One of the ways in which China politically interferes in the Tibetan religion is demonstrated by the Chinese Communist Party’s (CPP) attempt to dictate the reincarnation of living Buddhas, said Johnny Chang, professor of religious studies at Aletheia University.

For example, China’s Measures on the Management of the Reincarnation of Living Buddhas in Tibetan Buddhism establishes the preconditions for a living Buddha’s reincarnation and the guideline for their evaluation under the Chinese State Administration for Religious Affairs, he said.

“Even after the succession, a reincarnated Buddha’s education and training is subject to official approval, which gives China total control over the creation and education of a living Buddha,” Chang said.
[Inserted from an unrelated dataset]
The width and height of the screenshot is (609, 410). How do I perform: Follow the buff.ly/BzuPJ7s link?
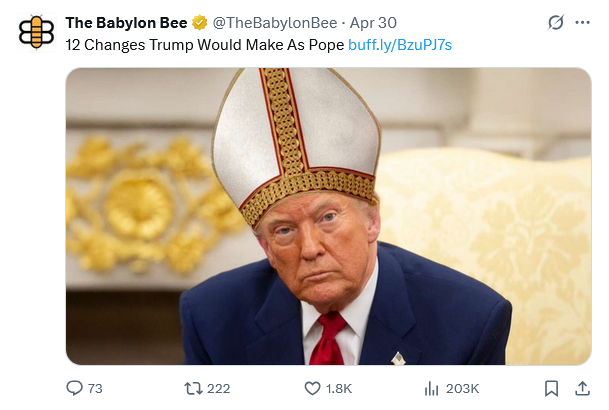coord(399,45)
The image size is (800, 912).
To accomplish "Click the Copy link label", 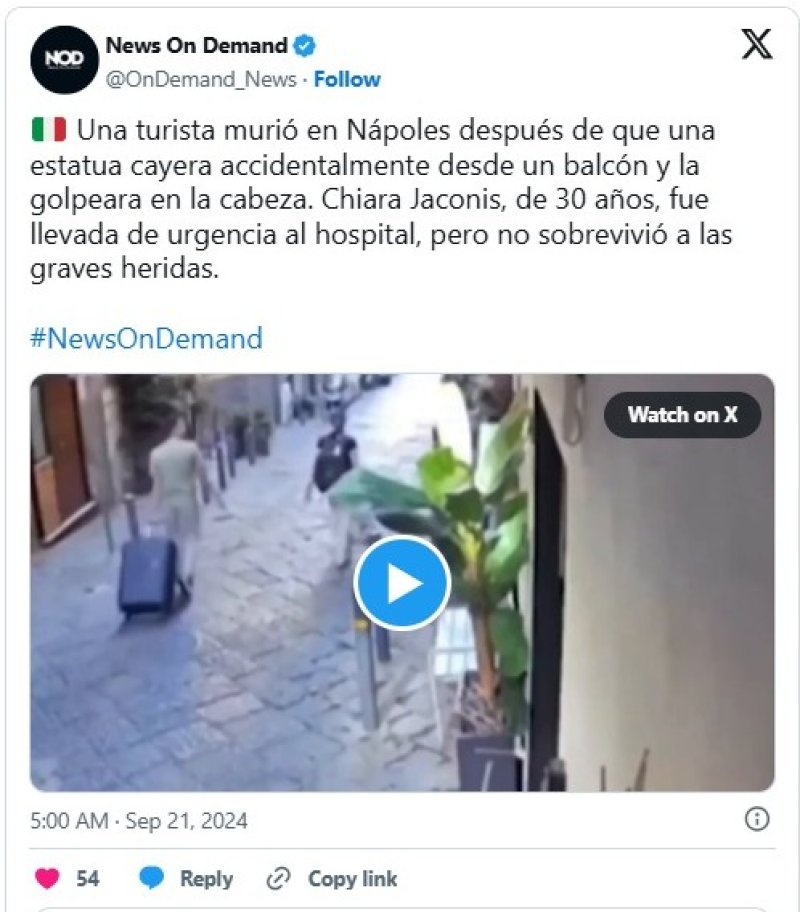I will click(353, 878).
Former Taiwan-Tibet Exchange Foundation deputy secretary-general Own Su-jei said that the legitimacy of China’s sovereignty claims over Tibet remains contested, because it rules the territory as a foreign occupying force.

That Tibetans residing inside and outside of China’s borders continue to launch political protests against Chinese rule and demand the Dalai Lama’s return shows that Bejing’s political legitimacy is not accepted by them, he said.

The US, through its Tibet Policy and Support Act, has adopted the position that only Tibetan Buddhists can legitimately appoint successors to lamas and has authorized sanctions against Chinese officials, said Dawa Tsering, chairman of Tibet Religious Foundation of His Holiness the Dalai Lama.

Taiwan and the world’s democracies should put pressure on China over its behavior in Tibet by adopting measures similar to the “watershed” law, Dawa said.